PARIS — The first wind data captured by the European Space Agency’s Aeolus wind sensor show the sensor is working as designed, a huge relief for program managers who struggled for more than a decade with the complex technology.
“The instrument, which was causing us all this headache, is working properly,” Josef Aschbacher, ESA’s director of Earth observation programs, said Sept. 13 at the World Satellite Business Week conference here.
ESA launched the 1,360-kilogram Aeolus Aug. 22 on Europe’s Vega rocket from Kourou, French Guiana. On Sept. 12, ESA released the first data on global winds captured by the satellite’s lidar instrument, which pairs a laser and large telescope with a sensitive receiver.
Aeolus laser emits 50 pulses per second of ultraviolet light through the atmosphere and measures how those signals are scattered by air molecules, dust particles and water droplets to create vertical profiles of global winds.
“Aeolus measures the largest data gap in meteorology, wind in cloud-free atmosphere,” Aschbacher said. “This type of information, where we had huge gaps in the past, is now filled with data.”
ESA plans to spend several months calibrating and validating Aeolus’ performance with the help of partners around the world.
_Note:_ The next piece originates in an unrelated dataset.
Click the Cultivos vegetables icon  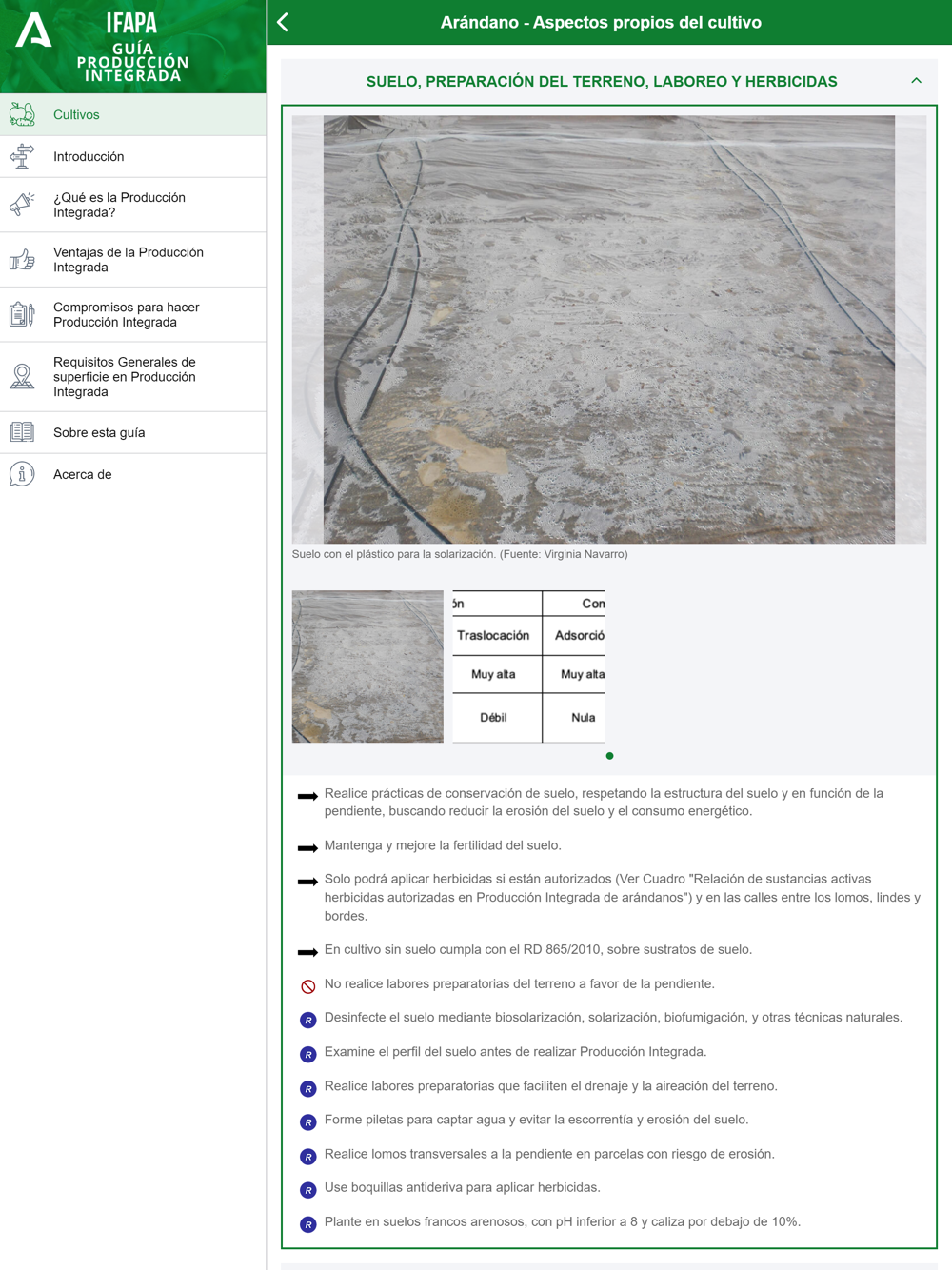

ESA initiated the Aeolus program in 1999 and originally intended to launch it 2007. “We had huge delays in launching this satellite because we encountered massive problems,” Aschbacher said, lauding program managers and industrial partners for persevering.
Mike Hardesty, senior research scientist at the Cooperative Institute for Research In Environmental Sciences, concurred. “They’ve had a lot of challenges,” said Hardesty, who represents the United States on the Aeolus mission advisory group. “I’m quite impressed with the way they’ve met them.” CIRES is a partnership of the National Oceanic and Atmospheric Administration and the University of Colorado, Boulder.
To date, meteorologists have calculated atmospheric winds by tracking cloud features like cloud edges and tracking their movement over time. That method produces valuable data no information on cloud-free areas or on winds throughout vertical wind columns, which Aeolus promises.
“Aeolus could be a game changer because you’ve got so many vertical observations and it’s global,” said Jaime Daniels, scientist in NOAA’s Satellite Meteorology and Climatology Division Operational Products Development Branch. “Everyone is hopeful this will have a signicant impact on forecasts.”